僕の長い教員生活のなかで、「倫理」の授業が僕の中心にありました。 当時、高2で「世界史」や「日本史」と並んで「倫理」の選択がありました。内容は、世界史、日本史、倫理ともに古代を扱いました。僕はこの時間が好きで、毎回授業の後にその日の授業を「実況中継」にまとめて自分のホームページにアップしました。
定年後、それを出版社に持ち込んでみました。しかし、A4で300枚ちかくになる大部な作品の出版は、僕のような無名な人間には無理と言われました。少なくとも量的に半分以下にする必要があるということでした。その要求はぼくにとっては厳しいものでした。 内容を半分以下にすることは、ある意味では、まったく新しく書き直すことを意味していました。小品ならいざ知らず、これをすべて書き直すのは体力的にもむつかしいと思いました。しかし、それ以上に躊躇した理由がありました。

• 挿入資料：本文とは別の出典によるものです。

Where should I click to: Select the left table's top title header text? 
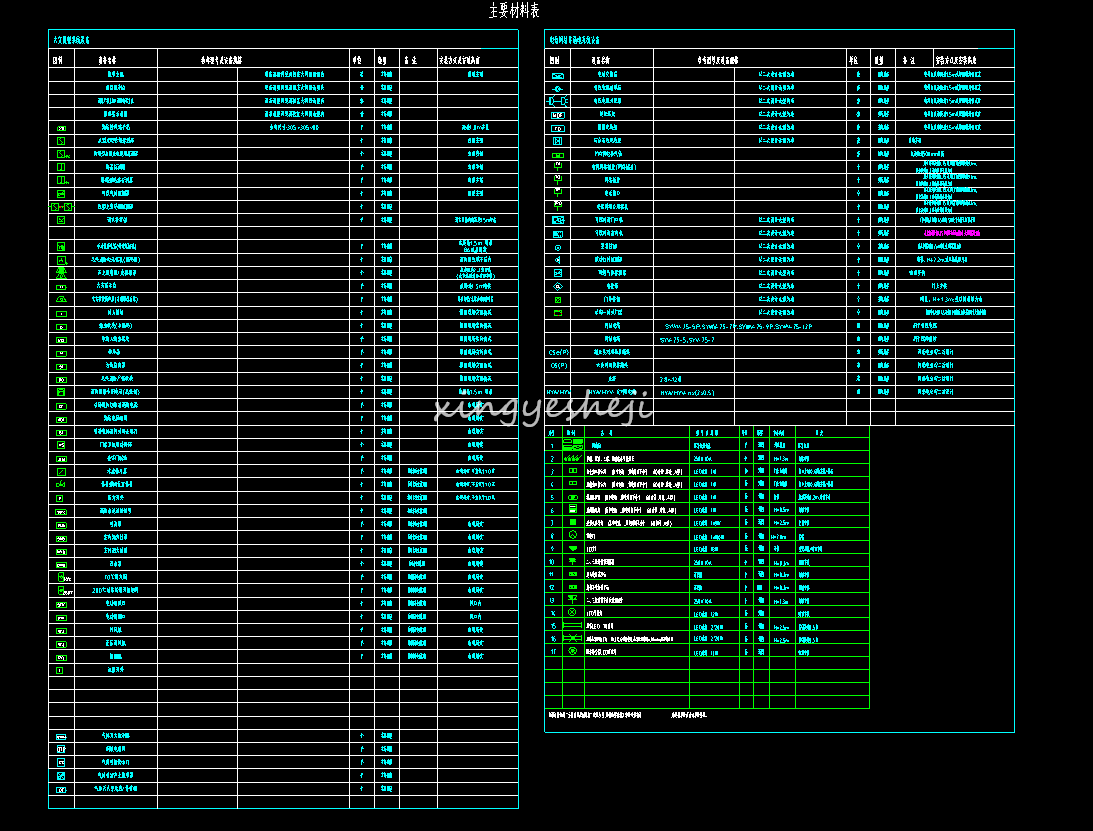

学校の授業にはいろいろな意味と形があります。僕は、倫理の授業の前にはいつも次のようなことを考えながら教壇へ向かいました。「この時間、僕は生徒の前に立つ。そして、テーマにそって考え語る。僕はこのように考えました。そして、僕は、こう生きています。皆さんはどうですか。」 それが、何か「人間の発見」「生きる喜び」につながればとの祈りを込めながら、僕は語ってきました。確かに、この作品は無駄な部分もあります。雑談も多くあります。しかし、僕にとっては、生徒たちと「その時を過ごす」という意味では、必要なものだと考えました。
そんなわけで、そのままの形での出版をあきらめました。しかし、この作品に対しては愛着があります。何かの形で皆さんに読んでもらえたらと思い、HPにアップしてみました。